Il legale della famiglia paterna: "Sicuri che emergerà verità"

La famiglia paterna del piccolo Eitan è "sicura che le indagini penali in corso raggiungeranno le conclusioni nel miglior modo possibile ed emergerà finalmente la verità". Così Emanuele Zanalda, legale della famiglia Biran e Mirko Burano, che rinnova la richiesta di privacy delle due famiglie "per permettere loro di gestire una vita il più possibile normale in queste circostanze anomale".

Cirio: "Tragedia non deve cadere nell'oblio"

"Chiedere giustizia non fa tornare indietro le persone, ma è un dovere che le istituzioni devono garantire", ha dichiarato il presidente della Regione Piemonte, Alberto Cirio, all'inaugurazione del cippo. "È un momento doloroso per tutti - ha sottolineato il governatore - e credo che le istituzioni facciano bene ad onorare le vittime perché questa tragedia non cada nell'oblio".

Il procuratore di Verbania: "Giustizia nostro obiettivo"

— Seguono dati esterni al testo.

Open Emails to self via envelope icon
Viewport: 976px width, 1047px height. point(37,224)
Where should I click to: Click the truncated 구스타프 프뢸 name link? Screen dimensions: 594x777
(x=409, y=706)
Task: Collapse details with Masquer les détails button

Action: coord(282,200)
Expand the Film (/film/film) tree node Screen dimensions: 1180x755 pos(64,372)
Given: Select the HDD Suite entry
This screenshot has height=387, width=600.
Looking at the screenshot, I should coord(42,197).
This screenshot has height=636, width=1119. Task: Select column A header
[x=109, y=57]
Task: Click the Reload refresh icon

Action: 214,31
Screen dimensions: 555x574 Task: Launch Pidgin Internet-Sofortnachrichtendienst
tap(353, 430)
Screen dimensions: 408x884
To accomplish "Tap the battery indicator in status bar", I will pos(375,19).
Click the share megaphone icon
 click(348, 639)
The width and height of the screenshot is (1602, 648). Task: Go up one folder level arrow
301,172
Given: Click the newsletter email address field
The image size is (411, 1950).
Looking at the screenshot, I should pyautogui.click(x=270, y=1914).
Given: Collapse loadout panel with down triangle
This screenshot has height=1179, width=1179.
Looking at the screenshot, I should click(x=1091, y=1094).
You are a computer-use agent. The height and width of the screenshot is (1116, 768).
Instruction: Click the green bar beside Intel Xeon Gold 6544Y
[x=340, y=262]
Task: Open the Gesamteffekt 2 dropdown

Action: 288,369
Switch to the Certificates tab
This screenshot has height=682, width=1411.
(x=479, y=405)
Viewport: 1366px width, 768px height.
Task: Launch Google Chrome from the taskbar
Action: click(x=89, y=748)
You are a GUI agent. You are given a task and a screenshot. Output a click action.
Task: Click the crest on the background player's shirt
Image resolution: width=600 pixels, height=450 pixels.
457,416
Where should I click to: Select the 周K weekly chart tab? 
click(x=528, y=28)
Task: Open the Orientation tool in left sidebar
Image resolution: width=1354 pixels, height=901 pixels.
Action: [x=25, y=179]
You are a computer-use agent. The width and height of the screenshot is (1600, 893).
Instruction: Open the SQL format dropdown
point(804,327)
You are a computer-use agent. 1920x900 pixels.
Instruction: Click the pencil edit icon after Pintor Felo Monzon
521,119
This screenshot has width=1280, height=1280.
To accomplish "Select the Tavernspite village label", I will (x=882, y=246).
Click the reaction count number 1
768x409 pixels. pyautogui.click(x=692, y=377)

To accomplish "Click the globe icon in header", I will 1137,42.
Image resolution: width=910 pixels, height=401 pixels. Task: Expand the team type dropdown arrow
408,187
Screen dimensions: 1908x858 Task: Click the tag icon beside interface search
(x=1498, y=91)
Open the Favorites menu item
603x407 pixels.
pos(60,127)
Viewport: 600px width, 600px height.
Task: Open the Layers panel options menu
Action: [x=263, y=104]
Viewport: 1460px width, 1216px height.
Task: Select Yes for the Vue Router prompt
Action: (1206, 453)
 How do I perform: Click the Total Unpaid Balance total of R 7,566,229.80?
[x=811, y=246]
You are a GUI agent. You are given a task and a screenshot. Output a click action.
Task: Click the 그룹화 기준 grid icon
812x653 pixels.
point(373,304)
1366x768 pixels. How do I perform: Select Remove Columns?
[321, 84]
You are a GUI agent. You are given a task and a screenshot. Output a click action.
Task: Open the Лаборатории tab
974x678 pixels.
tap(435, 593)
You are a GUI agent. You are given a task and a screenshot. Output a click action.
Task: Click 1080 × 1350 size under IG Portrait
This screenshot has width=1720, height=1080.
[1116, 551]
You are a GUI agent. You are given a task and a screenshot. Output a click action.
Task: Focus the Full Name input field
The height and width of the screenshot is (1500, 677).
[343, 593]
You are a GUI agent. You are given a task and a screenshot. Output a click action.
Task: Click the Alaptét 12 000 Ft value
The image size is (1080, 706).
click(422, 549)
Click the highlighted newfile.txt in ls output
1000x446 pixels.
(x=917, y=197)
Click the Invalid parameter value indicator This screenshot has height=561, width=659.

"Il nostro obiettivo è sempre stato quello di dare una risposta alle richieste di giustizia". Lo ha detto il procuratore di Verbania, Olimpia Bossi, parlando con i giornalisti in occasione del primo anniversario della tragedia del Mottarone. "Oggi è il giorno del silenzio - si è limitata ad aggiungere nei pressi del cippo con i nomi delle quattordici vittime - Ed è il giorno delle famiglie che con grande forza e coraggio sono saliti sin qui a ricordare i loro cari che non ci sono più". "Niente potrà sollevare queste persone dal loro dolore", ha aggiunto.